When I finally found my Hear Factor cd, conveniently stashed under the couch by Mrs. kpdexter, I was excited to see so many titles I was unfamiliar with. The Traffic titles were a pleasant surprise to me, I guess I never considered them a hippie band, though “You Can All Join In” certainly has that feel, generally a feel-good kind of song.

Now, “The Low Spark of High Heeled Boys” has always held a special place in my heart, and it excited me to see it here. I often reflect back on Halloween 1991, enjoyed at the Halloween Mecca, Ohio University, in Athens, Ohio.
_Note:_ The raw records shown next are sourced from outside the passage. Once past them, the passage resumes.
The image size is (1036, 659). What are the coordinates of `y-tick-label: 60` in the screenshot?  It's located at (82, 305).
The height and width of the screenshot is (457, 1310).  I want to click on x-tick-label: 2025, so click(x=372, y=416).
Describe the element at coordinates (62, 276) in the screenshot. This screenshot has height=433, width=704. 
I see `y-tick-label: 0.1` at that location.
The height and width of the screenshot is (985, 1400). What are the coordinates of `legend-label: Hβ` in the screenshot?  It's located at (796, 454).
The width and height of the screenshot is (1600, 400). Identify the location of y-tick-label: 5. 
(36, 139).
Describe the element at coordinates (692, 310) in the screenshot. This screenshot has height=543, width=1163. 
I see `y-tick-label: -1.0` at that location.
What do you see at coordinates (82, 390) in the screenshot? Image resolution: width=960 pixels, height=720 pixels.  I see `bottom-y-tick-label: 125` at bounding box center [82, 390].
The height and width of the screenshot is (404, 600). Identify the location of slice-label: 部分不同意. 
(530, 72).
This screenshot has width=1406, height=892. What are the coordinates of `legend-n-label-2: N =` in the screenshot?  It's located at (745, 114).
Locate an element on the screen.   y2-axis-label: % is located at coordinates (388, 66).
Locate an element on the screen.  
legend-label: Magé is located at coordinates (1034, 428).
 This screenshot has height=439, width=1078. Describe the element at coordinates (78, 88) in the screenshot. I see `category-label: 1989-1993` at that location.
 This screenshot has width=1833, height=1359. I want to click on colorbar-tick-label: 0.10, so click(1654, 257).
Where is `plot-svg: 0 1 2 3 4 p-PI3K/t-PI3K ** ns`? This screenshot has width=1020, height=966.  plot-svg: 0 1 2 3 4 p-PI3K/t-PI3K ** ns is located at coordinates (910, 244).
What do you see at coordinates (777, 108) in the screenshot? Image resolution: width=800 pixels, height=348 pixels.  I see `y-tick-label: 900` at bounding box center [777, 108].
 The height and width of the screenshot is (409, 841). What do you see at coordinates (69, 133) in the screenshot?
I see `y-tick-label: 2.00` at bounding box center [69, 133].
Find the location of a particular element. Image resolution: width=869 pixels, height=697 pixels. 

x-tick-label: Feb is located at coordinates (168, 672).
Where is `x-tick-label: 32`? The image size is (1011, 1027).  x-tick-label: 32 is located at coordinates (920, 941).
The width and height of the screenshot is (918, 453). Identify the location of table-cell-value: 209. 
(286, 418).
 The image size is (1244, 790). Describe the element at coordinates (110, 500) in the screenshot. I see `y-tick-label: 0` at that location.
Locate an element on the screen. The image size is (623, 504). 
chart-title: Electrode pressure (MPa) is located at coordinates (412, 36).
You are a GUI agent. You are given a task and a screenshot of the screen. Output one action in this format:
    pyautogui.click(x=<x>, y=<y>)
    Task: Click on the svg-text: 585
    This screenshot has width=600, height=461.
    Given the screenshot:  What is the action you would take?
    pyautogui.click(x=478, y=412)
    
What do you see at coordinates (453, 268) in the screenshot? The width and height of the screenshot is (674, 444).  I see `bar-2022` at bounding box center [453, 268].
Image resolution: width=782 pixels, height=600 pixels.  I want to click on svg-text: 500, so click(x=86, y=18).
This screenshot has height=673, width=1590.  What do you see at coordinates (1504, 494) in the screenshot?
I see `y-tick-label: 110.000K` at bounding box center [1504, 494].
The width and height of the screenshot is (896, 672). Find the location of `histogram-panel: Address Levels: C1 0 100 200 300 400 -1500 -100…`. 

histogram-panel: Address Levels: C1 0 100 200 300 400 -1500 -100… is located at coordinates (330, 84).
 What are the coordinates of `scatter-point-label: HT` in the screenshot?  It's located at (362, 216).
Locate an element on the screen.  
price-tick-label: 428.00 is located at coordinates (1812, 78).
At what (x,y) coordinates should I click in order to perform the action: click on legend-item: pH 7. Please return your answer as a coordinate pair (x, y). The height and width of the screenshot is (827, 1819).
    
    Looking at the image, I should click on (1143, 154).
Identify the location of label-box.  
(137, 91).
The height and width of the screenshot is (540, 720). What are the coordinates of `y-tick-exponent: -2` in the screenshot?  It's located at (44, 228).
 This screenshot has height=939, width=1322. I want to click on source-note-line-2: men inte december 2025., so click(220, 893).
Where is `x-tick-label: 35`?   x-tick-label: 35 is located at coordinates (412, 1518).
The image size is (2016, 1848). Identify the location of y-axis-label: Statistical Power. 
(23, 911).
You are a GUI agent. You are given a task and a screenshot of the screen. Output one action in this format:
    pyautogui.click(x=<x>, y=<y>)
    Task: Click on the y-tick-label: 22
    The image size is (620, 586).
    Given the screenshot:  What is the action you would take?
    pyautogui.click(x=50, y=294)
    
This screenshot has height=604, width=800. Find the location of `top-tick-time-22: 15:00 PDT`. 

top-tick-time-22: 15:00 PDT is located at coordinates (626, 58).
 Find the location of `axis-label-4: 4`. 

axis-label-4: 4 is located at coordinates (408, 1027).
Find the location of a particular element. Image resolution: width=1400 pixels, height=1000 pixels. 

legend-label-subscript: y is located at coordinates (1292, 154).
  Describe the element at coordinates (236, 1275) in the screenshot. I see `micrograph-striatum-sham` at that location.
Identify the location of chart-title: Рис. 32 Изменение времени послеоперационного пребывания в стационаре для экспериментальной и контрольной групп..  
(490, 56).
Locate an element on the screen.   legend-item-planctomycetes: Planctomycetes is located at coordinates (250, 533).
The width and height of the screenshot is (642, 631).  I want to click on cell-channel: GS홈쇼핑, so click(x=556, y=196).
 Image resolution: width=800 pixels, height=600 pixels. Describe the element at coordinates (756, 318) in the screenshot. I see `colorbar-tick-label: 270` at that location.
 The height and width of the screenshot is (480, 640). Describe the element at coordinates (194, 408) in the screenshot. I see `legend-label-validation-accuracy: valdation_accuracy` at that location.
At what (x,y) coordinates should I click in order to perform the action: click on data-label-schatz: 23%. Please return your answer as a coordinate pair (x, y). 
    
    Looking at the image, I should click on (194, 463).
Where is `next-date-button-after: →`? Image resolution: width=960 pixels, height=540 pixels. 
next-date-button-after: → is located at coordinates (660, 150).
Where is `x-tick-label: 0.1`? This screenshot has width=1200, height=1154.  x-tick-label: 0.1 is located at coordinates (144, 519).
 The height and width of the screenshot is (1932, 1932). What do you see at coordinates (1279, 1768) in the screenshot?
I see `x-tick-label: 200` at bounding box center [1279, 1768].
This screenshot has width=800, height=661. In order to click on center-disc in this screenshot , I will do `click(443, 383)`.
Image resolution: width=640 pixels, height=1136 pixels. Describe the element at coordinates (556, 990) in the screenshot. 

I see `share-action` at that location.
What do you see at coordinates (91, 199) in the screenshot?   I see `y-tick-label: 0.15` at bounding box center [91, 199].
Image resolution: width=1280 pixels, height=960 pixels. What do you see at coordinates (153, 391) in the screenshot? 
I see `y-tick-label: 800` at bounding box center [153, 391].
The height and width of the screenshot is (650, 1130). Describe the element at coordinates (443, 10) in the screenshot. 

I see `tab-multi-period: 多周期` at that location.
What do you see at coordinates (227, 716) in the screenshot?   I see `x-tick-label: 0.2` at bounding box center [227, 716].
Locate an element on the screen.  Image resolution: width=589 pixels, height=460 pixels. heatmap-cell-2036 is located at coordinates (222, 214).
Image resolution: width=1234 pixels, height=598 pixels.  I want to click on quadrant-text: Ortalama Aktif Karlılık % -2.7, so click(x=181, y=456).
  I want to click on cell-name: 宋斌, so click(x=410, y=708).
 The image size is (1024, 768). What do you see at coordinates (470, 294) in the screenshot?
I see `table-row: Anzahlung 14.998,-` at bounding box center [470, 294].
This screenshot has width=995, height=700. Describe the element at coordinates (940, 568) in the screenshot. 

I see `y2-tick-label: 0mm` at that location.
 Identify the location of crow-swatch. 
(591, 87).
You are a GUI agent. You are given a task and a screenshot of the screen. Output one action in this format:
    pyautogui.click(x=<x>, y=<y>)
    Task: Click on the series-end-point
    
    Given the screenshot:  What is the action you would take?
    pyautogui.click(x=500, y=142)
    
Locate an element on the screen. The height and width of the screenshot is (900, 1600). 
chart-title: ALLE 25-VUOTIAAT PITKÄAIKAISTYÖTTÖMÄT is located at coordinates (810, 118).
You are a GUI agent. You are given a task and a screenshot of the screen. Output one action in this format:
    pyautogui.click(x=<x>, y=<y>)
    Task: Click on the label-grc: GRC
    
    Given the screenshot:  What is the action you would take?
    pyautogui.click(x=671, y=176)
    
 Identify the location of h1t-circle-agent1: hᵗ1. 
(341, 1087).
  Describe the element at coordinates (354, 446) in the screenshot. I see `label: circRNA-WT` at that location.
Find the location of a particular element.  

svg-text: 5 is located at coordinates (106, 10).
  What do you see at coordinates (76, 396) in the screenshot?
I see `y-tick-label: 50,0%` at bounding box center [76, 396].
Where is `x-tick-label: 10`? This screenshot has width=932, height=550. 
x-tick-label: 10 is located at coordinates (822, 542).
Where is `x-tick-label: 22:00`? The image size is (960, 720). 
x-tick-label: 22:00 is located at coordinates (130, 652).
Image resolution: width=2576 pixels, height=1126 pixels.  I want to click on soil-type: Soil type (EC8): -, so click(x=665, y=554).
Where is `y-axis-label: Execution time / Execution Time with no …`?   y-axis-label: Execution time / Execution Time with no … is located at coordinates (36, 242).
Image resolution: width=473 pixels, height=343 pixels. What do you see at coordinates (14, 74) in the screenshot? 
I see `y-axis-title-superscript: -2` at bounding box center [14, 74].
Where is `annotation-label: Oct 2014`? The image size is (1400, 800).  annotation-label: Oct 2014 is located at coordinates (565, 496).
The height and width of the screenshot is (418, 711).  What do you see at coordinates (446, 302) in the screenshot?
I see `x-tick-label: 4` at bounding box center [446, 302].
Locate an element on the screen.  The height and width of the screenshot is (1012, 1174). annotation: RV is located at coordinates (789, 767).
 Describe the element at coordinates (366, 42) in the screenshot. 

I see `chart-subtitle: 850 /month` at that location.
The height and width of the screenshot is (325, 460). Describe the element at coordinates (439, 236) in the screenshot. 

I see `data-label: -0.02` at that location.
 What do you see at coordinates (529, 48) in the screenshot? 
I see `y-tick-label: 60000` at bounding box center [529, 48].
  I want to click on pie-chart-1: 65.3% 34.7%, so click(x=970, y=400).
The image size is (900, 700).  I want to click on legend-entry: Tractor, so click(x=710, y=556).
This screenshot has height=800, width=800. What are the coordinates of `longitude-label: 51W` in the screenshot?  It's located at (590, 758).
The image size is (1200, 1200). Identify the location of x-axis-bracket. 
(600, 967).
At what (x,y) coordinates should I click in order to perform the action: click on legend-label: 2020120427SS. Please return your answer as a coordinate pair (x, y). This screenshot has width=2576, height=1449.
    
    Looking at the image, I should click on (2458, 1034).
A carload of us drove the 3-hour trip from Dayton to Athens, armed only with 12-packs of Milwaukee’s Best Light, a few packs of smokes, some low-grade weed (of which I did not partake), and a bunch of shitty cassettes, a mixture of Canned Heat, early Ween, some weird Beach Boys stuff, a few Dead boots, and a Traffic mix tape. Now, the ride down was relatively uneventful, the driver was a bit paranoid because of all the contraband, and the fact that several of us were underage as well, so we played it cool, we sipped some beers and played some music, and talked about shit, school, and whatnot. We played some crappy Dead tape on the way there, and all lamented the fact that we were unable to score any psychedelics for the trip. I remember a rousing version of Franklin’s Tower>Help on the Way>Slipknot, but not much else, it was a pretty standard setlist, nothing too earth shattering.